One can say that password-derived encryption key is a good idea, but then you have to cache password hash somewhere in order to avoid necessity of user login on each application launch.

So, the solution I see (for Android) is to have user data encrypted by password-derived key which is cached on the file system and thus vulnerable (actually, it does not really matter if it's password-derived or not)
But, the key itself is additionally encrypted with short pin-code which user must enter each time he launches app. Pin-code is never stored and validated by the fact of success keys decryption.

I'm not a security specialist, so want to hear thoughts from you guys :)
Maybe, @fabiendem already have some good solution for his app

[fabiendem]

Hi @Vandalko, I am trying to cover the same scenario than you but moved onto other stories for now.
I will have to dig back into this later.
Though now I think it's a matter of finding the right balance between the security level you want to achieve and the amount of time you want to spend on this. (and the sensitivity of the data...)
In the end even the hardware backed encryption gets hacked by researchers at some point.
Still, having the PIN code when you open the app is probably the safest solution as nothing is stored.

[mandrachek]

What do you all think about this idea?

Using the AndroidKeyStore, create an RSA key pair (see https://developer.android.com/training/articles/keystore.html#GeneratingANewPrivateKey). This will work on SDK 18+, and gives you a public and private key, stored in the secure hardware (assuming the device has the secure hardware). We can't get the private key bytes back out, and we can't use RSA keys with AES, but we can get the public key as a byte array, as not being able to share that would be... problematic given the whole concept of asymmetric encryption.

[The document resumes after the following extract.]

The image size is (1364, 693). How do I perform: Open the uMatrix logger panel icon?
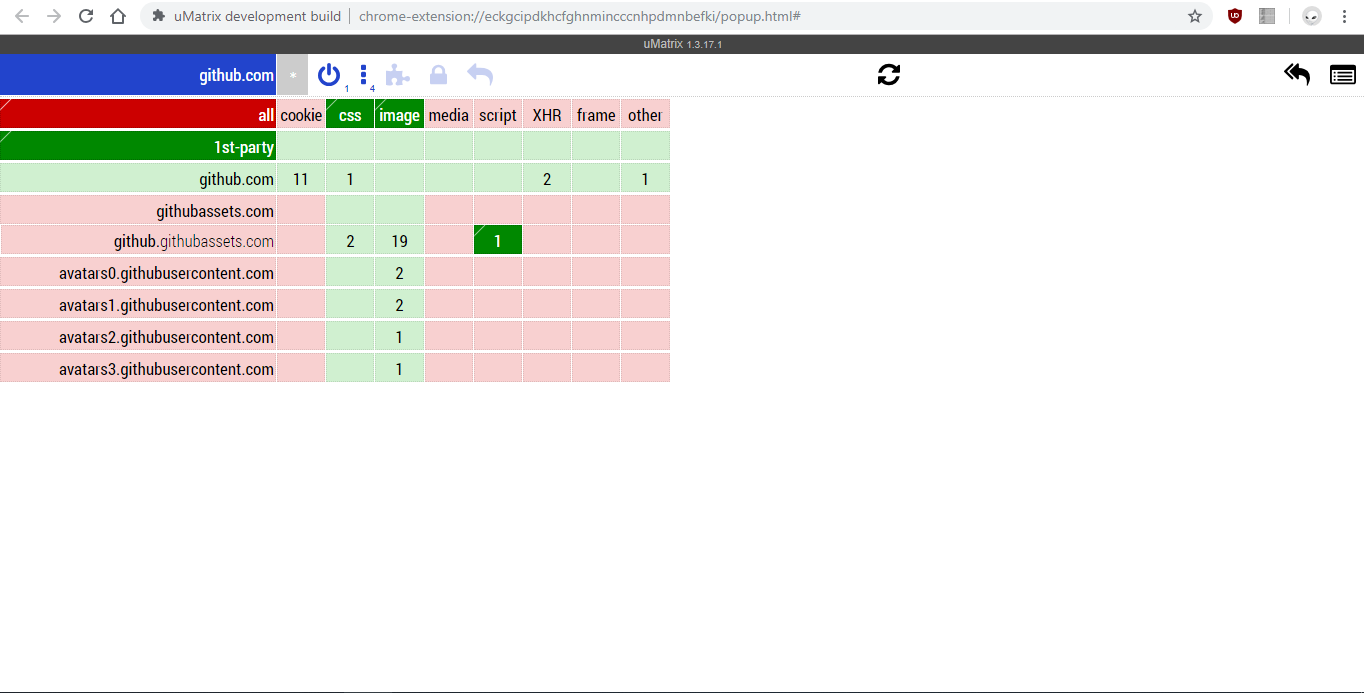(1343, 74)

As long as the public key isn't shared anywhere, the byte[] of the public key can then be used as input into PBKDF2 (https://android-developers.googleblog.com/2013/02/using-cryptography-to-store-credentials.html) to generate an appropriate AES key as needed. For example, you might sign a device id with the private key and base64 encode the signature as the password, and then use the public key as the salt.

And then you can use Android's built-in require authentication for key use features (https://developer.android.com/training/articles/keystore.html#UserAuthentication).

[helios175]

Hello, that sounds interesting.

It's true that how Facebook manages log-in (user is not challenged if already logged in) makes difficult to protect data for current logged in user in case of a stolen phone. If you have other app that behaves differently then you could use the user-challenge (pin, password, something) to generate a key which protects the real data key.

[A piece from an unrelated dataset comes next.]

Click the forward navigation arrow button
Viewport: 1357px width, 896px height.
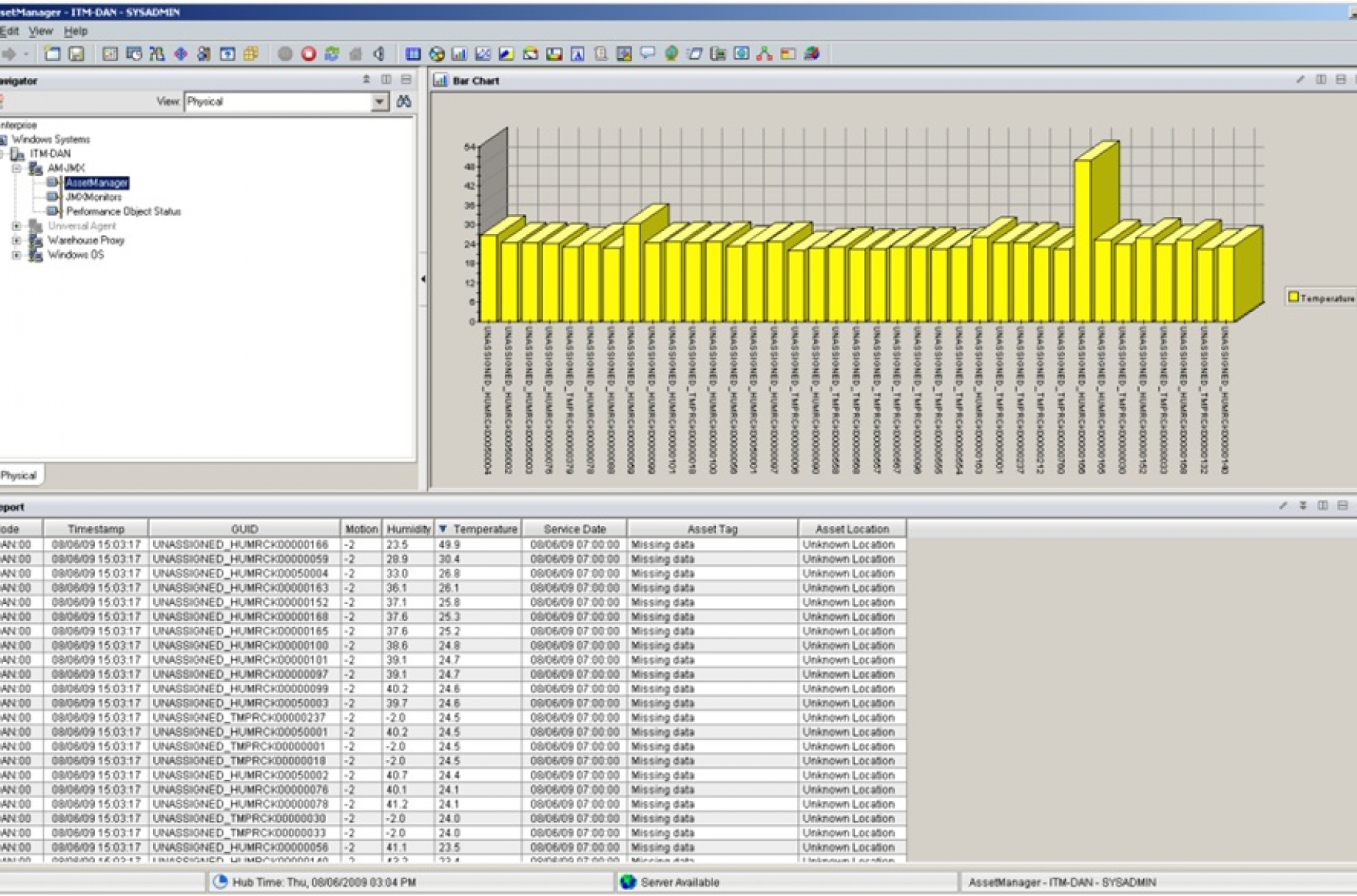pyautogui.click(x=9, y=53)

There's a project I'm on but wasn't first on my priorities for now. It involves leveraging the Android KeyStore when possible. The idea is similar but as everything else in computing involves another step of indirection.

KeyStore doesn't allow the user to retrieve data from it. But it can generate RSA pairs and you can use it (it doesn't allow symmetric encryption in old versions at least). But you can use that to encrypt the data key in internal storage. Let use names:

DEK = data encryption key, this is what Conceal would use for the data you want
KEK = key encryption key, this encrypts the DEK, in this case it'll be the KeyStore key pair

Therefore:

• a KEK pair is generated for the app
• a random DEK is generated in memory
• EDEK (DEK encrypted with KEK) is stored in internal storage
  So storage is not readable except using KeyStore which is only for the app.

When app needs the key (at least first time, later it can cache it in memory), it can ask the KeyStore to decrypt the EDEK from disk with its KEK.

The issue with this is that supposedly the Android KeyStore might be wiped if user changes the phone screen lock. That means app should need a backup mechanism to restore the DEK. If you're ok with asking user to login again, then the same mechanism of having a EDEK can be applied with a server provided KEK, or with a key derived from the user password (using PBKDF).

But yes, if you are ok with having a backup method of challenging the user in case the KeyStore is wiped out, this scheme would be totally usable.